▶ [Instructions to follow]: Lay out the records from the line containing "Where should I" through the line containing "pyautogui.click(x=1067, y=503)", both lines included, as a two-column CSV with columns named request and answer. Give one row for each record, put each value in a single quoted field with line breaks turned into spaces, and leave the pictures out.

▶ [Provided material]:
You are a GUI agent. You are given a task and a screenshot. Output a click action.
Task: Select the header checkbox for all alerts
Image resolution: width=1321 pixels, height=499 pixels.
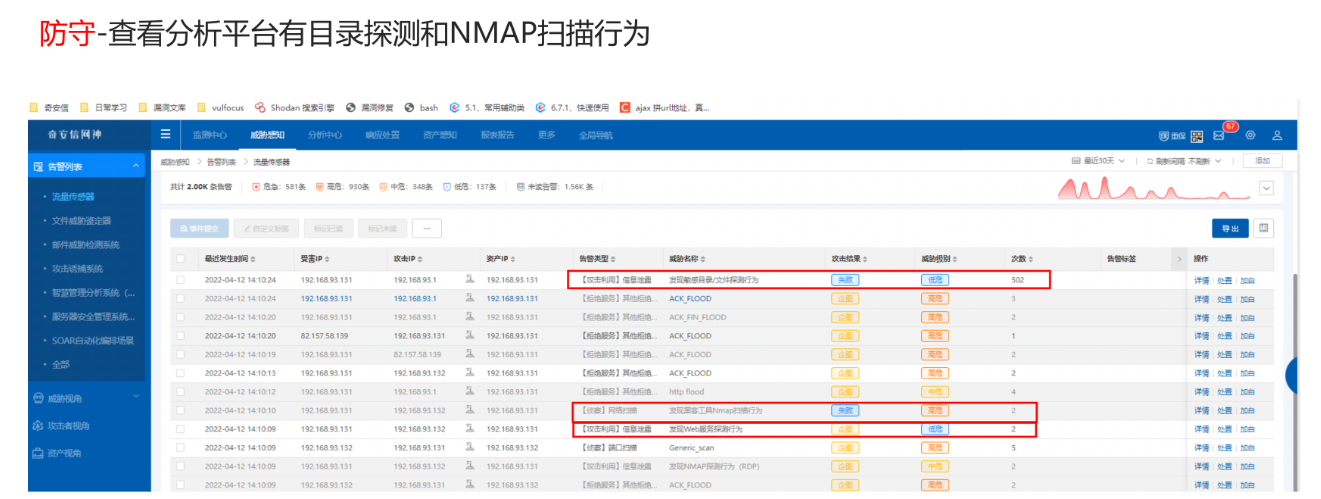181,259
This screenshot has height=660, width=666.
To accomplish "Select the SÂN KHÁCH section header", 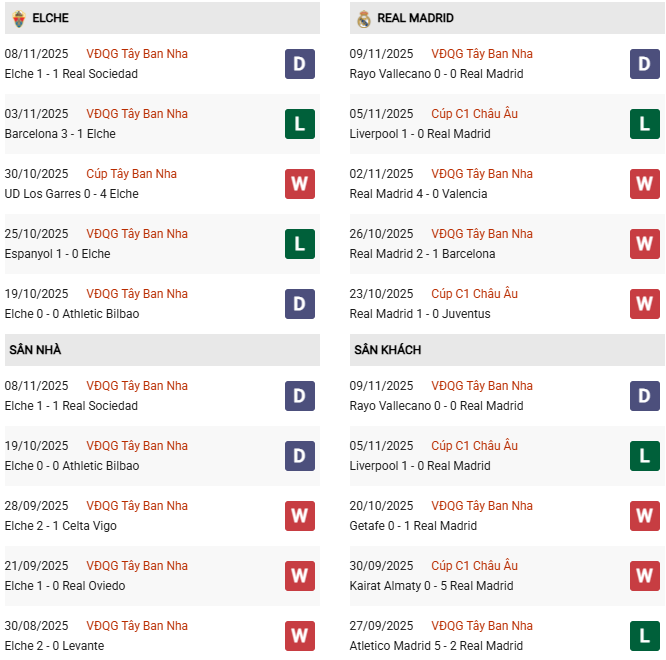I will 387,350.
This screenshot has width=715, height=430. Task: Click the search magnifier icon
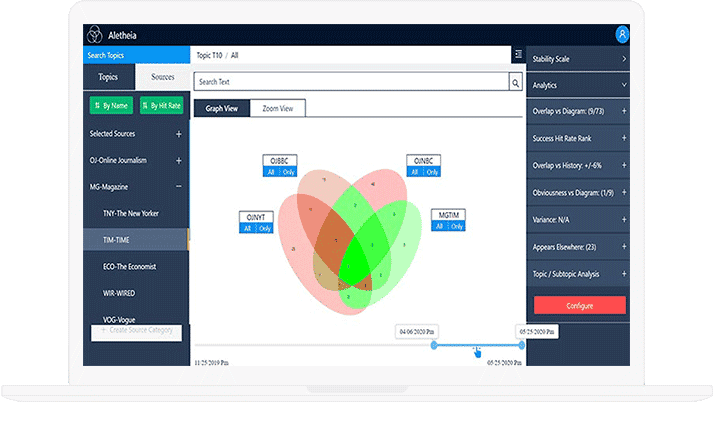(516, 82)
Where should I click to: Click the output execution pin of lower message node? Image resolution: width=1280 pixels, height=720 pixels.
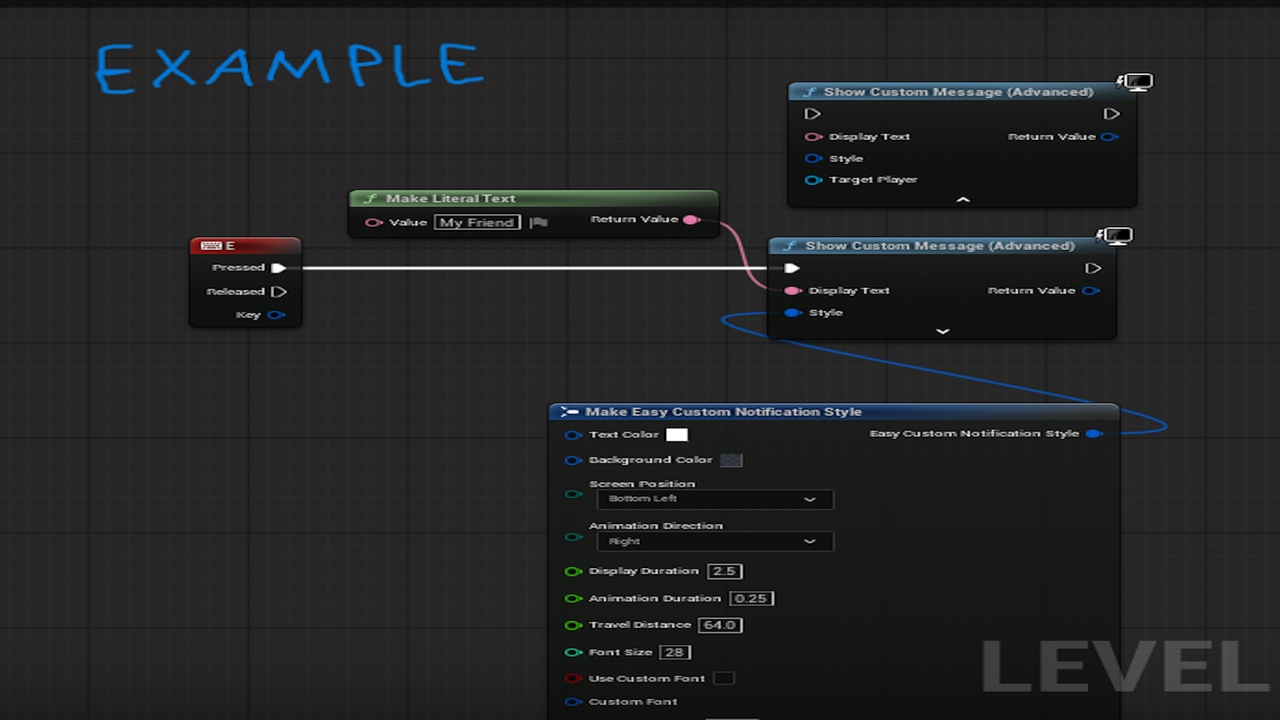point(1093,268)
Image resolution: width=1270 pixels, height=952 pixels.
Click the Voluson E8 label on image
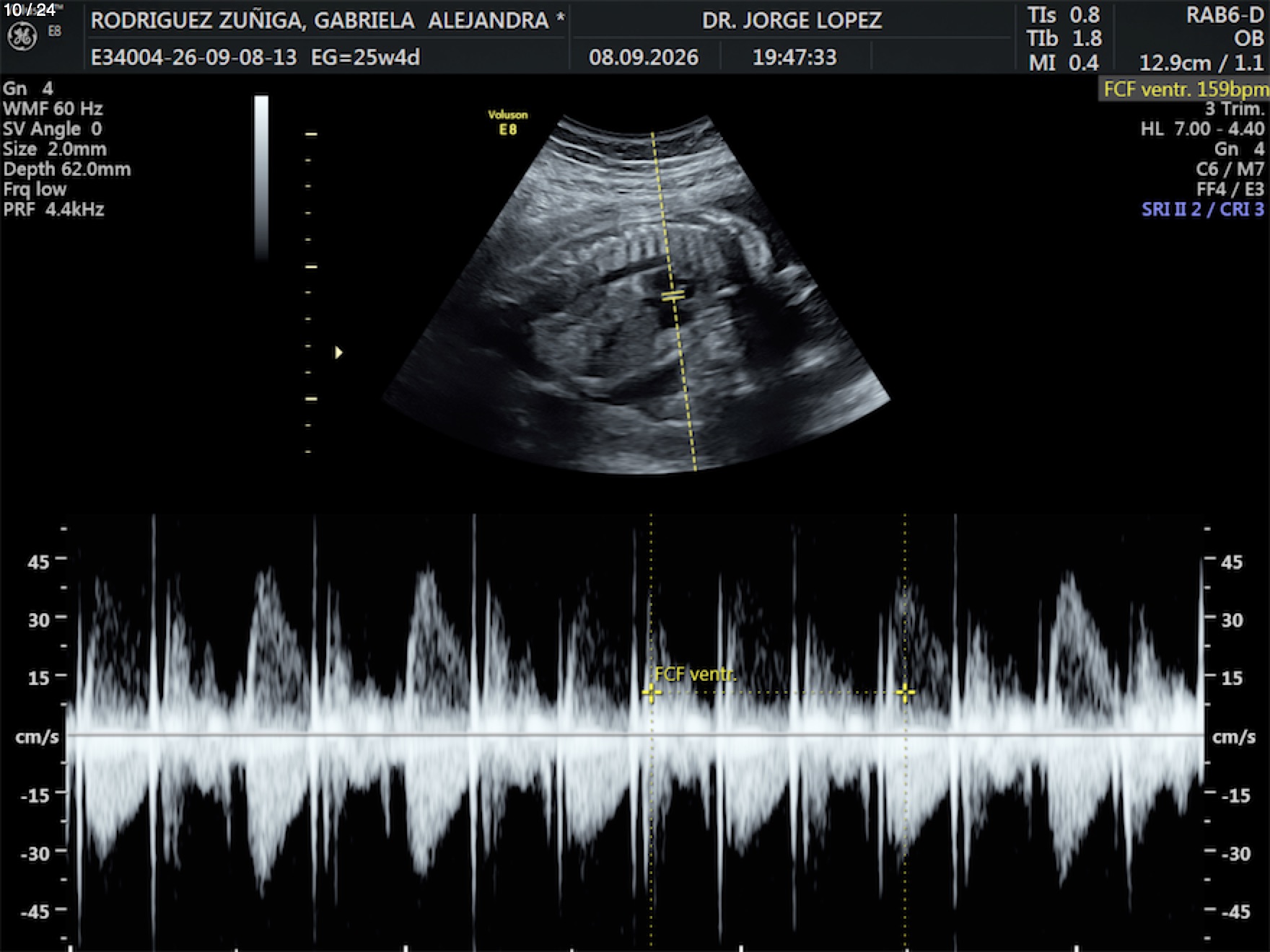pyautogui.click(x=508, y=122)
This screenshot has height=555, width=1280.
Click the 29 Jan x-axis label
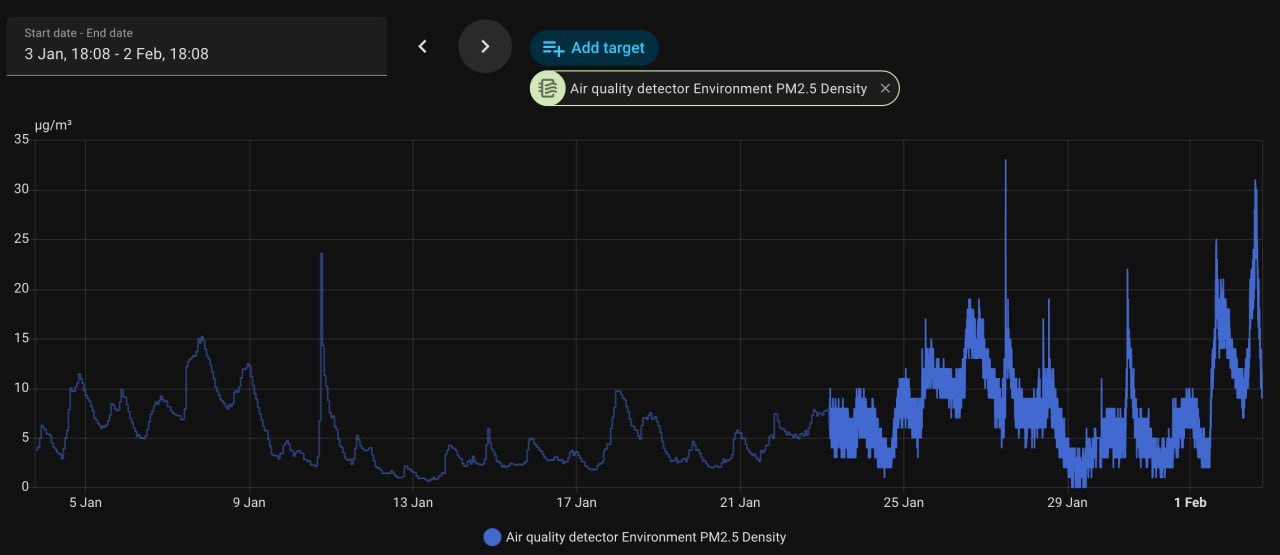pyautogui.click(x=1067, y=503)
==
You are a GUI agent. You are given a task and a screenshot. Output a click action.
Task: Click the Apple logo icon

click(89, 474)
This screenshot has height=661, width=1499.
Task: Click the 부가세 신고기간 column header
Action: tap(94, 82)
---
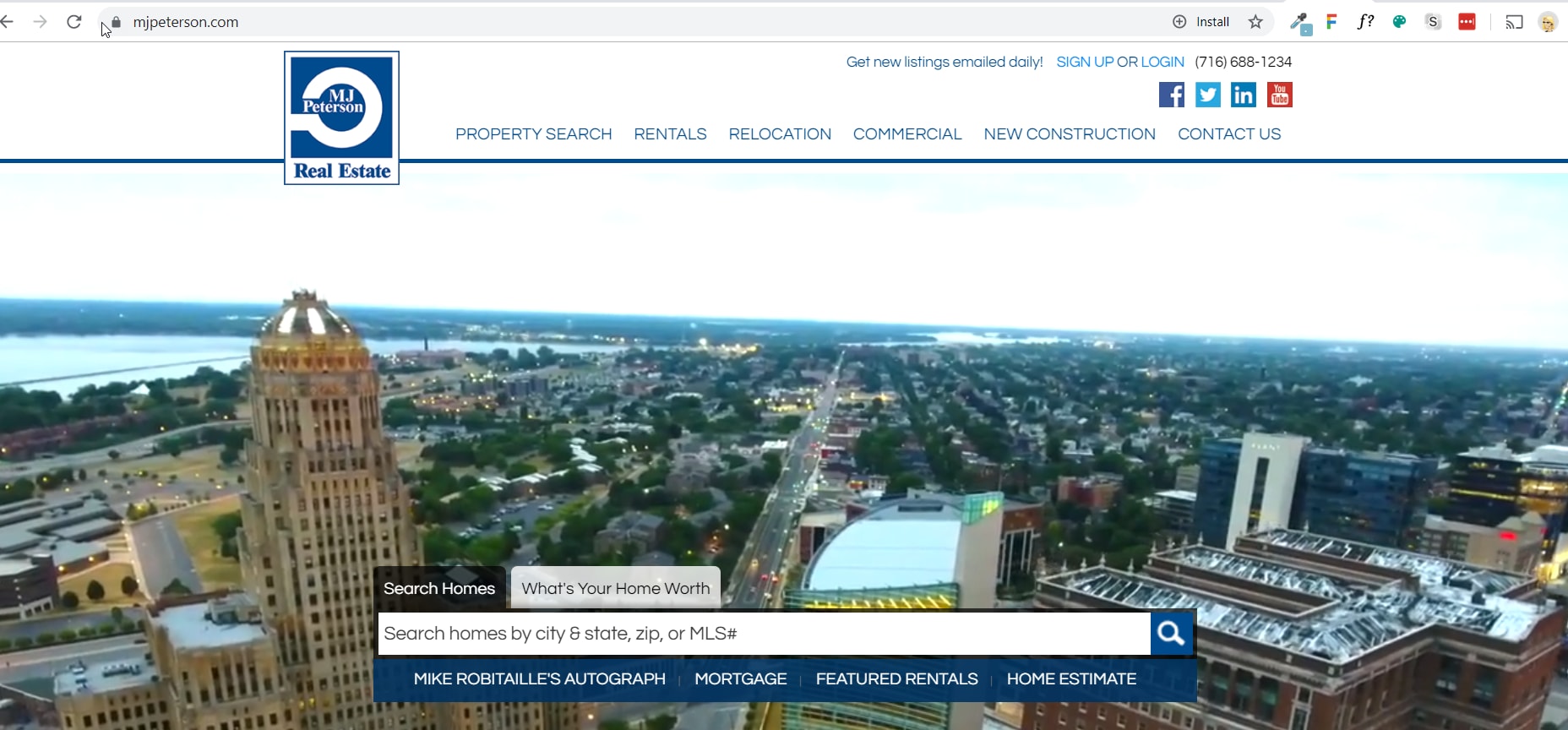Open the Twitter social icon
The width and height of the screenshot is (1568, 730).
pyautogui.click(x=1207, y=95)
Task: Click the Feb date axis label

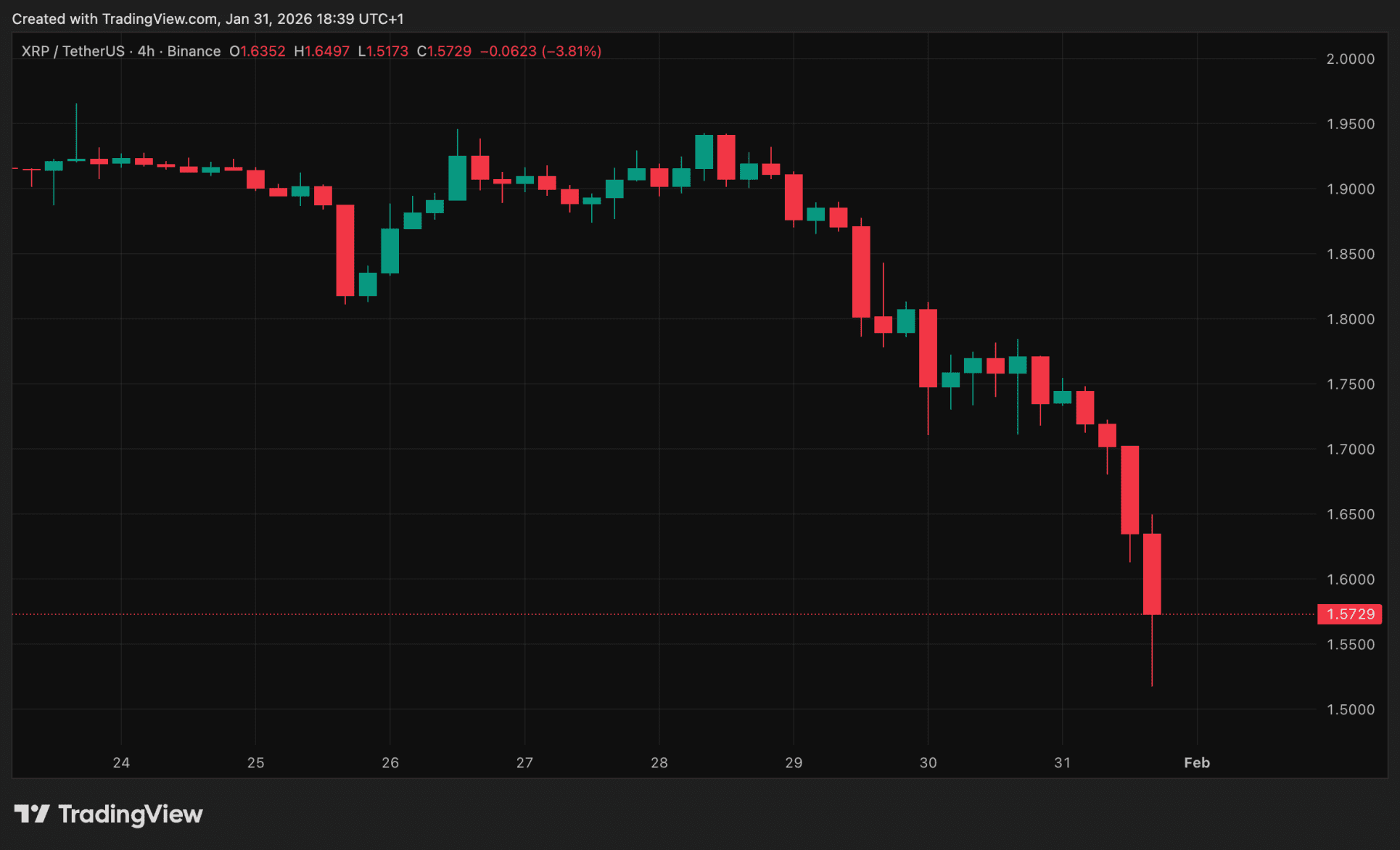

▶ [Solution for this task]:
request,answer
"Where should I click to: Click the output execution pin of lower message node? Image resolution: width=1280 pixels, height=720 pixels.","point(1093,268)"
"Image resolution: width=1270 pixels, height=952 pixels. Click the Voluson E8 label on image","pyautogui.click(x=508, y=122)"
"This screenshot has height=555, width=1280. Click the 29 Jan x-axis label","pyautogui.click(x=1067, y=503)"